● **Polecenie a**: Gdzie, według tekstu o traumie pokoleniowej, stoi dom babci, przed którym stają kuzyni?

● **Tekst źródłowy**:

════════

O traumie pokoleniowej mówi się ostatnio dużo, a o traumie przekazywanej przez ocalałych z Holokaustu powstała niejedna książka. Psychologowie mówią, że dziedziczą ją nawet wnuki urodzone w innej rzeczywistości, niemające pojęcia o traumie, jaką przeżyli ich dziadkowie. Skrajny lęk, jakiego doświadczyli ocalali z Holokaustu Żydzi, ma oczywiście wpływ na to, jak wychowywali swoje dzieci, ale już wnuki są najczęściej chronione przed śladami tego lęku. A jednak w jakiś sposób jest on przekazywany dalej i odczuwany jako prawdziwy ból. Podróż do miejsc związanych z rodzinną historią jest jak egzorcyzm. Trochę oczyszcza, trochę zbliża, a trochę też rozczarowuje. Jak wtedy, gdy kuzyni staną przed domem swojej babci w zaułku w Krasnymstawie. Stoją i niczego nie czują. Ot, zwykły dom, a oni spodziewali się przyspieszonego tętna, może łez wzruszenia, podniosłej chwili pełnej emocji… Tylko jakiś człowiek z balkonu krzyczy coś w języku, którego nie rozumieją.

Katharsis?

════════

● **Polecenie b**: Przepisz bez zmian rekordy od samego początku aż do wiersza zawierającego „pos(502,372)”, łącznie z tym wierszem.

════════

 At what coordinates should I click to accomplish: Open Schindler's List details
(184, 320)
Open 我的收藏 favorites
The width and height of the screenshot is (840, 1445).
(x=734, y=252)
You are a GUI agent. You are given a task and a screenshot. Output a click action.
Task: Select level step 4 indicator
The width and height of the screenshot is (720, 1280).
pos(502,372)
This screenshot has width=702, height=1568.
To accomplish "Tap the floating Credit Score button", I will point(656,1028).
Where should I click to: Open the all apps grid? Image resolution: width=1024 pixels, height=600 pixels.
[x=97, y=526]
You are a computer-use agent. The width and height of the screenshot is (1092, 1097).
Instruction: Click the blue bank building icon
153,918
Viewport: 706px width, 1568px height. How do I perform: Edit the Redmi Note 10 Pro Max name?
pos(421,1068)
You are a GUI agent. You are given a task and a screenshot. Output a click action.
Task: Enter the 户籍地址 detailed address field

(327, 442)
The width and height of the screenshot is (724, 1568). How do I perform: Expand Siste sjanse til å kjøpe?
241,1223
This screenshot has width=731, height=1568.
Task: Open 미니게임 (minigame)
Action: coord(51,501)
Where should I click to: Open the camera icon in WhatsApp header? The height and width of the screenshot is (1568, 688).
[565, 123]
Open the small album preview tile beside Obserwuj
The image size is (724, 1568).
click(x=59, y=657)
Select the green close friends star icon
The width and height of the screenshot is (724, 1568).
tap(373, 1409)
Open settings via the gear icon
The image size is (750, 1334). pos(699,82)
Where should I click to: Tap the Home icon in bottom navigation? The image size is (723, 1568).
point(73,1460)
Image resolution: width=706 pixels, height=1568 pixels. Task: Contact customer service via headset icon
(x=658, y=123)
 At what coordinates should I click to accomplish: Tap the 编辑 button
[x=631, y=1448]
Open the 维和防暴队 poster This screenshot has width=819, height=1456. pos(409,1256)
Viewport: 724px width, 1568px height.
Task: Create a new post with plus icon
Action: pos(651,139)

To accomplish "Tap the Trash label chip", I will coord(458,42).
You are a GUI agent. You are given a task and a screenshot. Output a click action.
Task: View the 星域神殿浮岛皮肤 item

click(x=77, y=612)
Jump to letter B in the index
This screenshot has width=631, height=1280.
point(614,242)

════════

● **Rozwiązanie a**: W zaułku w Krasnymstawie.

● **Rozwiązanie b**:
 At what coordinates should I click to accomplish: Open Schindler's List details
(184, 320)
Open 我的收藏 favorites
The width and height of the screenshot is (840, 1445).
(x=734, y=252)
You are a GUI agent. You are given a task and a screenshot. Output a click action.
Task: Select level step 4 indicator
The width and height of the screenshot is (720, 1280).
pos(502,372)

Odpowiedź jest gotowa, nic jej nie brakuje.